=== Begin Enclosure ===

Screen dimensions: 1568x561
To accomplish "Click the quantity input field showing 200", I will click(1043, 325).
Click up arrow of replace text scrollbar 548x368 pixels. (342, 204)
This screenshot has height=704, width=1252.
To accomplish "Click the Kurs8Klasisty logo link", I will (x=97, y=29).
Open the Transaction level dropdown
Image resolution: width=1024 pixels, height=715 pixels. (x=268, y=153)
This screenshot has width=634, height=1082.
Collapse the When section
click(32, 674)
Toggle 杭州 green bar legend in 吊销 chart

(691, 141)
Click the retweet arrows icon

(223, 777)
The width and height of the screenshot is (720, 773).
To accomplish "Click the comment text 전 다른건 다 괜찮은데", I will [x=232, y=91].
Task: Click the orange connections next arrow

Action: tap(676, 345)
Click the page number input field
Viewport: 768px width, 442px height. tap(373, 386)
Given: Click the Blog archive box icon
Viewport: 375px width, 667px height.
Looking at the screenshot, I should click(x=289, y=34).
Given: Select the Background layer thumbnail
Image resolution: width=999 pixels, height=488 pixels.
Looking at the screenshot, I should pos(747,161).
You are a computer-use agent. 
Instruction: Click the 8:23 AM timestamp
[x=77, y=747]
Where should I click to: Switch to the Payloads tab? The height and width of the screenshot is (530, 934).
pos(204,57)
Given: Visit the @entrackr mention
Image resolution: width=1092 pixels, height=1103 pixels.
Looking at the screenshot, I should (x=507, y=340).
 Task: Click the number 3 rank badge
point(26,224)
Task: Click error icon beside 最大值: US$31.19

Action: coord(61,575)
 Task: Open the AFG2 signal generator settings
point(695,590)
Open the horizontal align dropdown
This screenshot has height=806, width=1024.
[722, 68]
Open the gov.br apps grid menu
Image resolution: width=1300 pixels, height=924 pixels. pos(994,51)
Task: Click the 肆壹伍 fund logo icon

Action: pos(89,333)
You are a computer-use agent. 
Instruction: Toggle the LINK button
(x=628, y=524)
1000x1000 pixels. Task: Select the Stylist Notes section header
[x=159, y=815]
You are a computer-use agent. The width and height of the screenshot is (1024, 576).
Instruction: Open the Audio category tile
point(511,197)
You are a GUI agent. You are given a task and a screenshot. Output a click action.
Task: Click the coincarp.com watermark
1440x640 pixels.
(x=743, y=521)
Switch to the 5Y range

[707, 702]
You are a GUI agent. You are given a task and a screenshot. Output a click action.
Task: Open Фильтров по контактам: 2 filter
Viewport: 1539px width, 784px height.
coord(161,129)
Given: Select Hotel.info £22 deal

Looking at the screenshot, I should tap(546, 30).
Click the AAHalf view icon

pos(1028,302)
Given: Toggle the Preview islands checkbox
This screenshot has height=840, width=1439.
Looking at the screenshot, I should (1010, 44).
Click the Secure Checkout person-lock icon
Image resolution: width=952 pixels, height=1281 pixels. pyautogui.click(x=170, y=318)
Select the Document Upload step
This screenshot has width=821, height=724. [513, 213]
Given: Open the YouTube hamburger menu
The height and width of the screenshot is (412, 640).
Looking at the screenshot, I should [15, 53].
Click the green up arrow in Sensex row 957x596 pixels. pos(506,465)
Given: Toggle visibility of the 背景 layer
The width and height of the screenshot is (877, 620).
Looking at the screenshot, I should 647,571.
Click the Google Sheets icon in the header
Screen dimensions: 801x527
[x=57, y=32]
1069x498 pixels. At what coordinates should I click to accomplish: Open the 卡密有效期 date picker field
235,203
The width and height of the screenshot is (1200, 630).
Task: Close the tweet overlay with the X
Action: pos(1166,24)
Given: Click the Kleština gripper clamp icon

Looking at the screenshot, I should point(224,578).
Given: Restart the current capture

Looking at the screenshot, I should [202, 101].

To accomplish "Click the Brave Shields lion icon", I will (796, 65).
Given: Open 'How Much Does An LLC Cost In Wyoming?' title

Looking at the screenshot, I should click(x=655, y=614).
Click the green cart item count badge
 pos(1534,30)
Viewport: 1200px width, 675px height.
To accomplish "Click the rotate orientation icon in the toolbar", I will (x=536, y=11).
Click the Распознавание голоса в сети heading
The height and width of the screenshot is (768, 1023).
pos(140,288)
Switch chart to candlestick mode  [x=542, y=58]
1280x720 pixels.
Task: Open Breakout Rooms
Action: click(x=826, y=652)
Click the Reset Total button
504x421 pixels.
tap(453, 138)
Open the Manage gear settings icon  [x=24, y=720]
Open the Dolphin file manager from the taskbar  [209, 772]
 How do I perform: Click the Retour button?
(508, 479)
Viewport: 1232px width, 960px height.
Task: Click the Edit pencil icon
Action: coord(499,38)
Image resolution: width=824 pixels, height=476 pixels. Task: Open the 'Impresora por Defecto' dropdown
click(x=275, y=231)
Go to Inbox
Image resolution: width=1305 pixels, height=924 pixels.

=== End Enclosure ===

→ WHAT IS REQUIRED
Retype word for word the line above with "504x421 pixels." and all lines after it, nothing else.

→ ANSWER TO THE EXERCISE
504x421 pixels.
tap(453, 138)
Open the Manage gear settings icon  [x=24, y=720]
Open the Dolphin file manager from the taskbar  [209, 772]
 How do I perform: Click the Retour button?
(508, 479)
Viewport: 1232px width, 960px height.
Task: Click the Edit pencil icon
Action: coord(499,38)
Image resolution: width=824 pixels, height=476 pixels. Task: Open the 'Impresora por Defecto' dropdown
click(x=275, y=231)
Go to Inbox
Image resolution: width=1305 pixels, height=924 pixels.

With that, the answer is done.